Set exercise a: Retype the passage of the interview below that runs from "2. How did you" to "this Blender thing.".
-- Begin Source --
VFX breakdown for the short film "814"



Hi Gerrit. Congrats on your work in the film 814. It looks fantastic! It's great to have you for our interview!

1. I noticed from your IMDB profile you seem to have an exceptionally wide range of experience in the film industry. How did it all start?
I heard that this is considered a disadvantage if you want to be hired. Productions like “streamlined” people that focus on one thing. : D Oh well!

I studied at an art school with a focus on new-media. There was 3D, there was video-art, there was film, sound, philosophy, graphic-design, scenography … so I got to get a peek in all of these areas. And I think if you want to make films it’s good if you can do most of the work on your own. That way you can do it exactly the way it needs to be.

But the great diversity and freedom had one disadvantage, everyone was doing their own stuff. So it was hard to get somebody for every position. And I filled in many of the different positions such as sound, camera, script etc. But I don’t mind, I like to be self-sufficient.

2. How did you discover Blender?
Before studying I did a little bit of 3D in Cinema4D. But in 2010, when I began studying, I was shown Maya. It was much more complex and intimidating than Cinema4D, a true professional tool. And I thought, that’s good, I want to be professional, so I use Maya. But in the same room, the “3D-Lab” , some other guys had this other tool, and it was open source. I was told none of the big productions used it, so I was very skeptical of this Blender thing.
-- End Source --
-- Begin Records provided --
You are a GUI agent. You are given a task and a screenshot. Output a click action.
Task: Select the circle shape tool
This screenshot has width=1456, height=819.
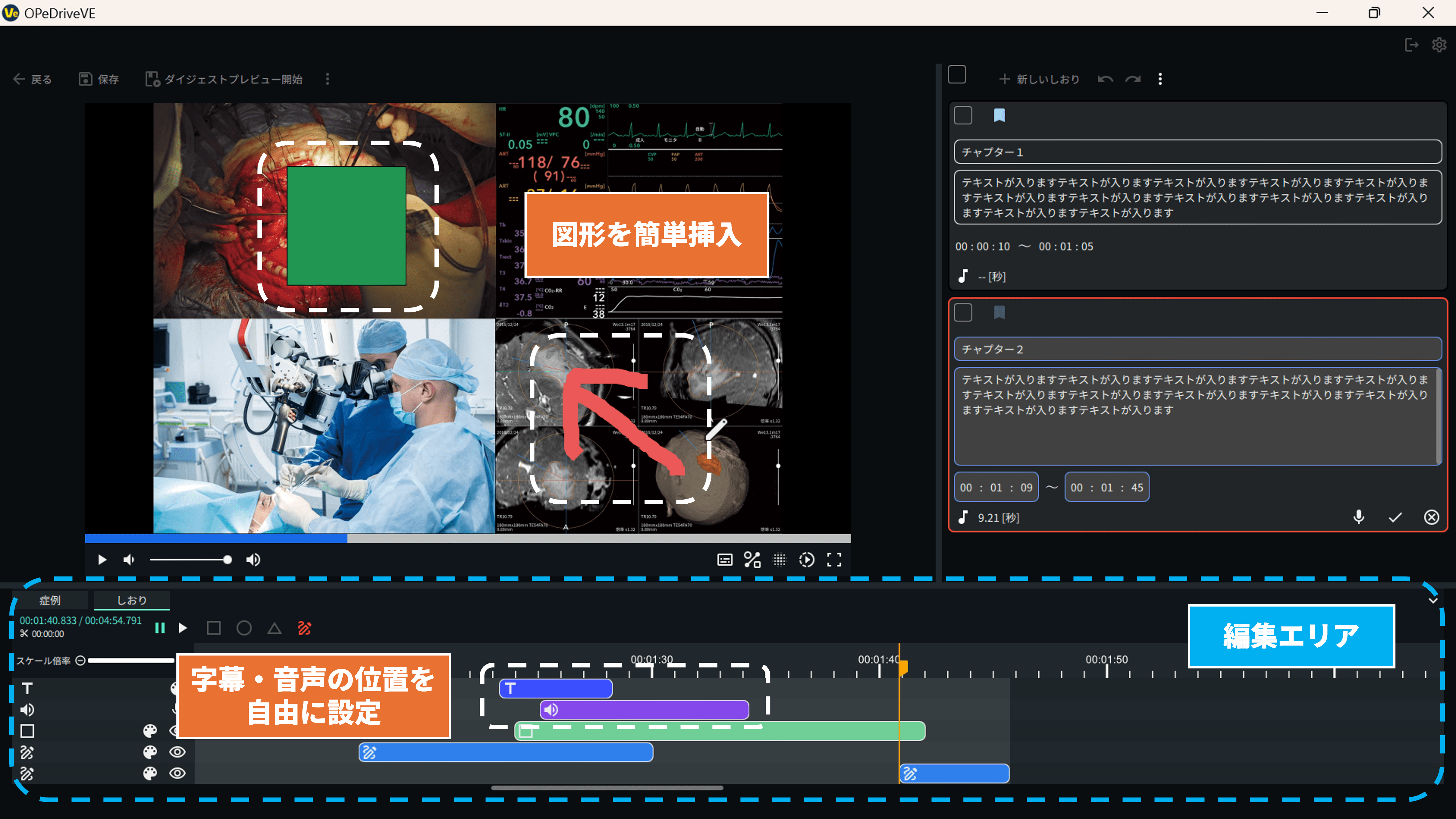point(244,628)
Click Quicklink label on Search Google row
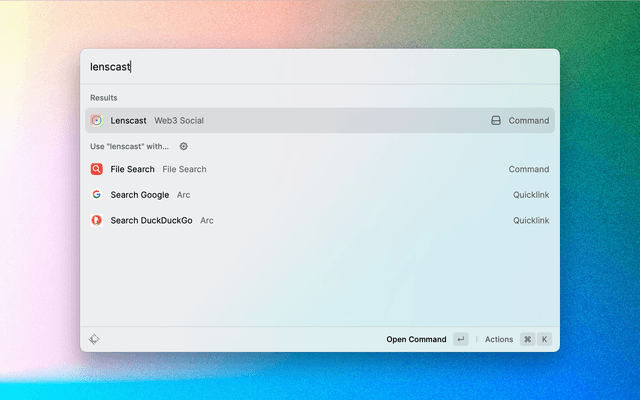The height and width of the screenshot is (400, 640). pos(531,194)
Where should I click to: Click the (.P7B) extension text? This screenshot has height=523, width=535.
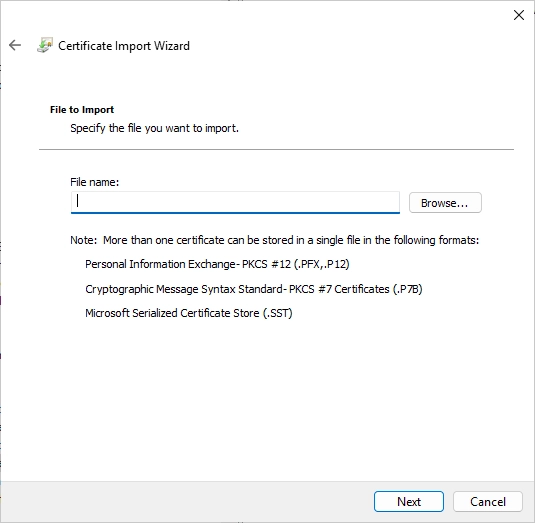pyautogui.click(x=407, y=289)
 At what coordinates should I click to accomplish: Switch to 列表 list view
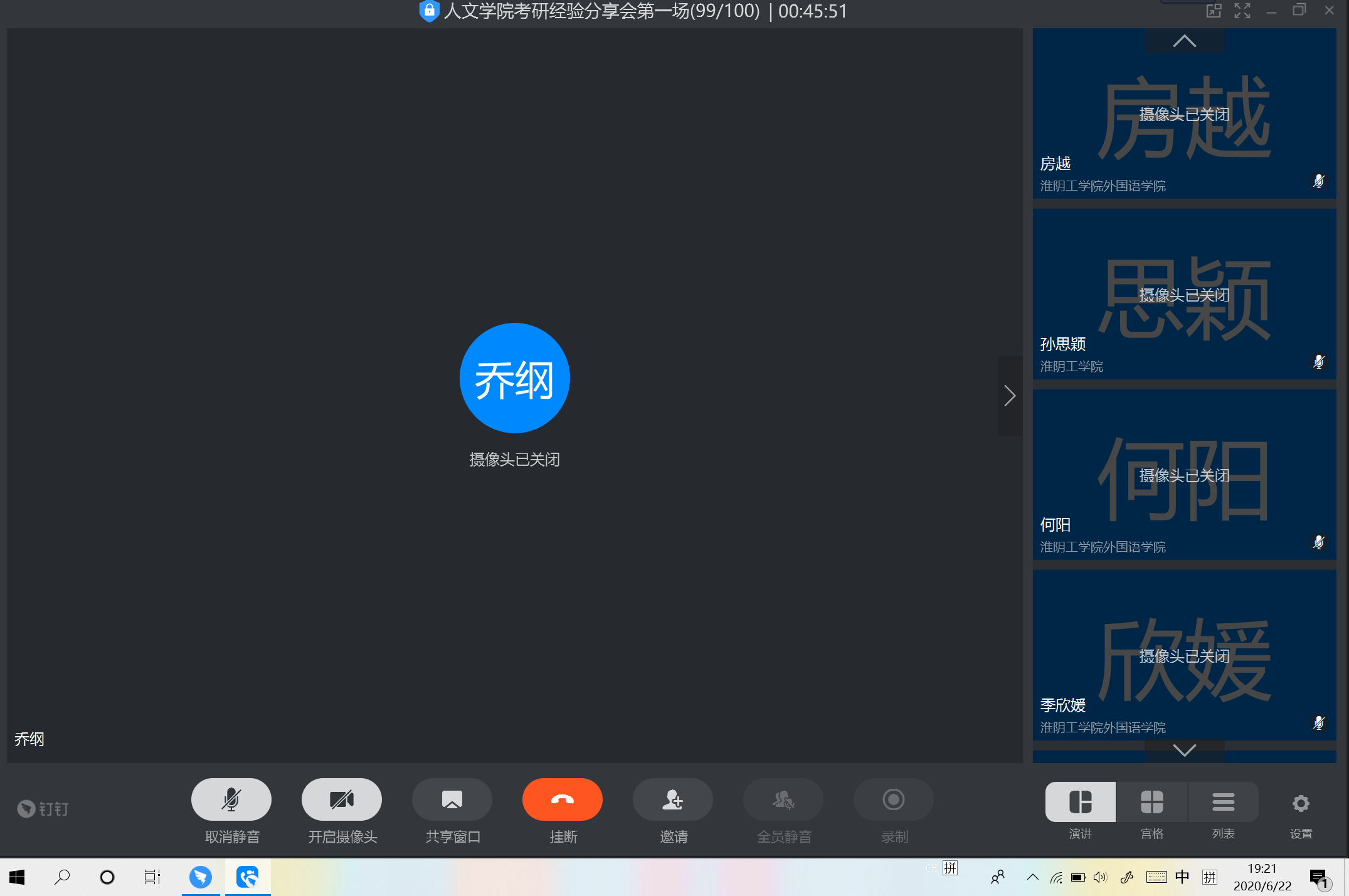[x=1223, y=802]
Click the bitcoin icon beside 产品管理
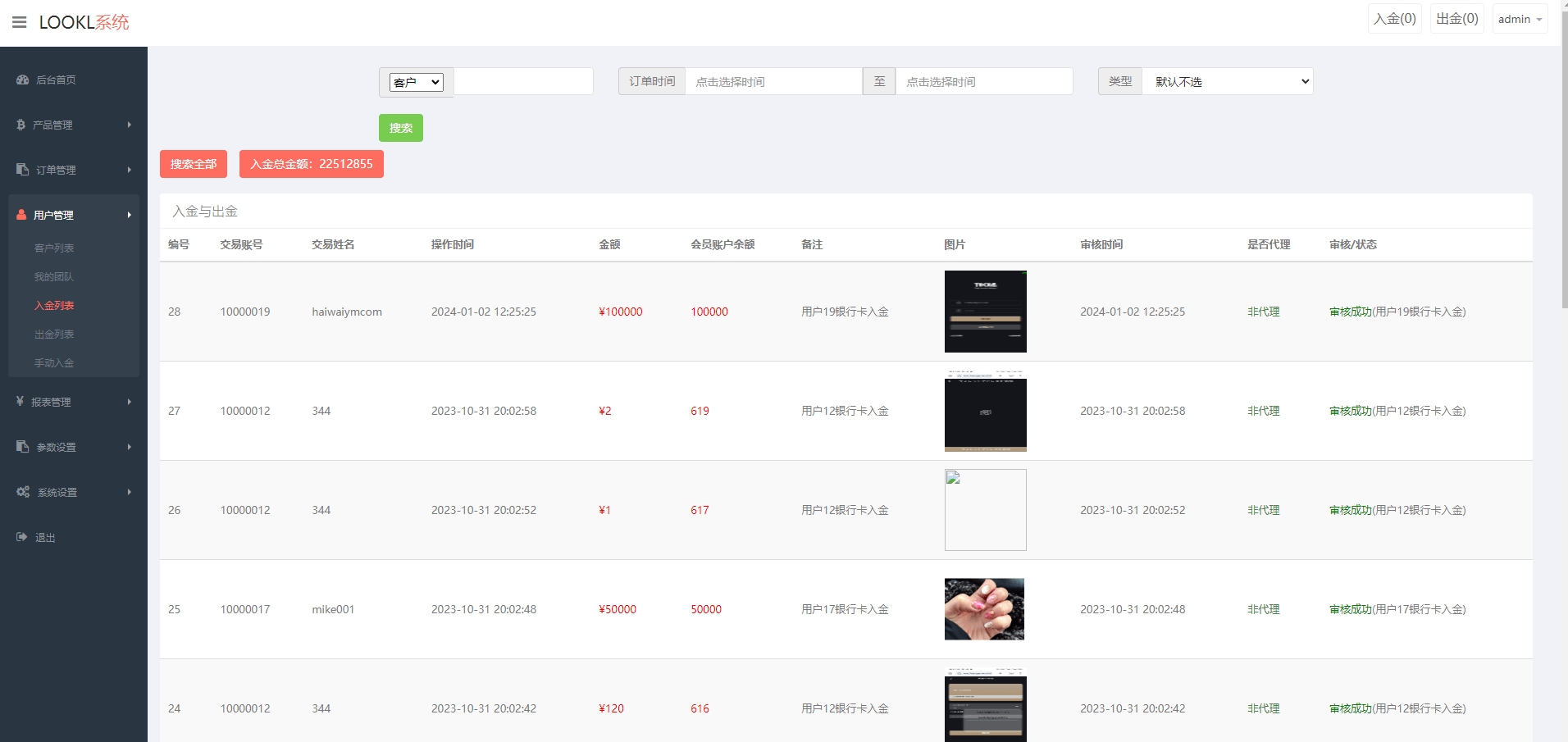Viewport: 1568px width, 742px height. pyautogui.click(x=21, y=125)
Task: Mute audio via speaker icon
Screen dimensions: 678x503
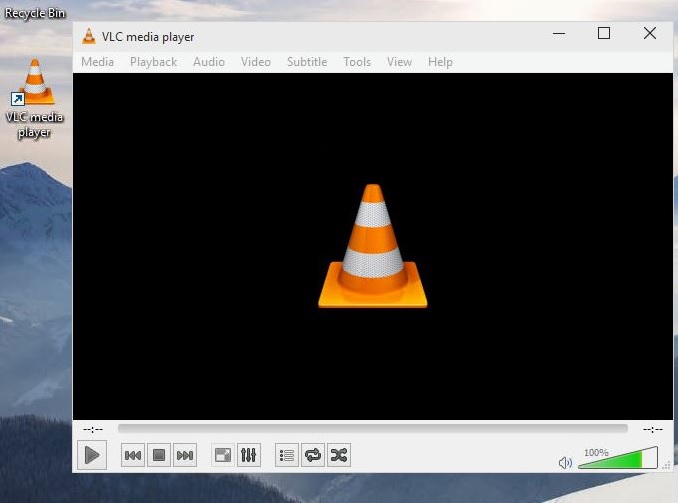Action: pyautogui.click(x=565, y=462)
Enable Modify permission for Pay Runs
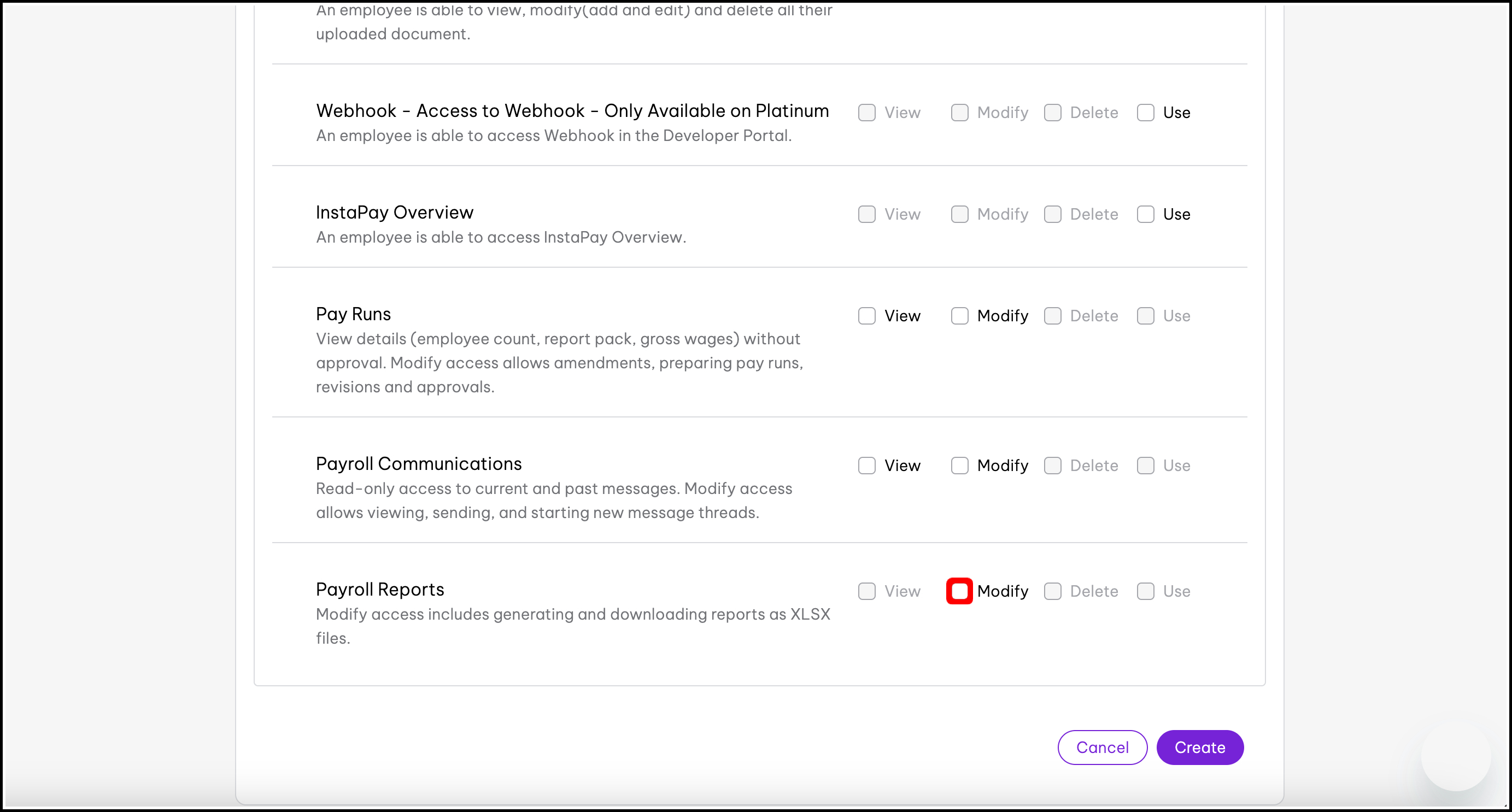Viewport: 1512px width, 812px height. [960, 316]
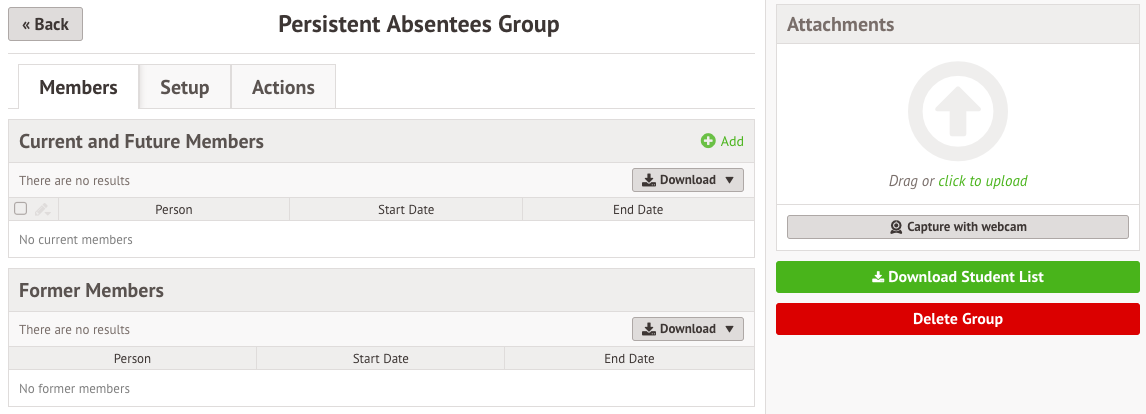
-- End Records provided --
Set exercise b: Echo the lines in the records above from the line with "Where should I" to the line with "Viewport: 1568px width, 742px", leaving out the pictures.

Exercise response a:
2. How did you discover Blender?
Before studying I did a little bit of 3D in Cinema4D. But in 2010, when I began studying, I was shown Maya. It was much more complex and intimidating than Cinema4D, a true professional tool. And I thought, that’s good, I want to be professional, so I use Maya. But in the same room, the “3D-Lab” , some other guys had this other tool, and it was open source. I was told none of the big productions used it, so I was very skeptical of this Blender thing.

Exercise response b:
Where should I click to: Click the (.P7B) extension text? This screenshot has height=523, width=535.
pyautogui.click(x=407, y=289)
 At what coordinates should I click to accomplish: Switch to 列表 list view
[x=1223, y=802]
Click the bitcoin icon beside 产品管理
Viewport: 1568px width, 742px height. pyautogui.click(x=21, y=125)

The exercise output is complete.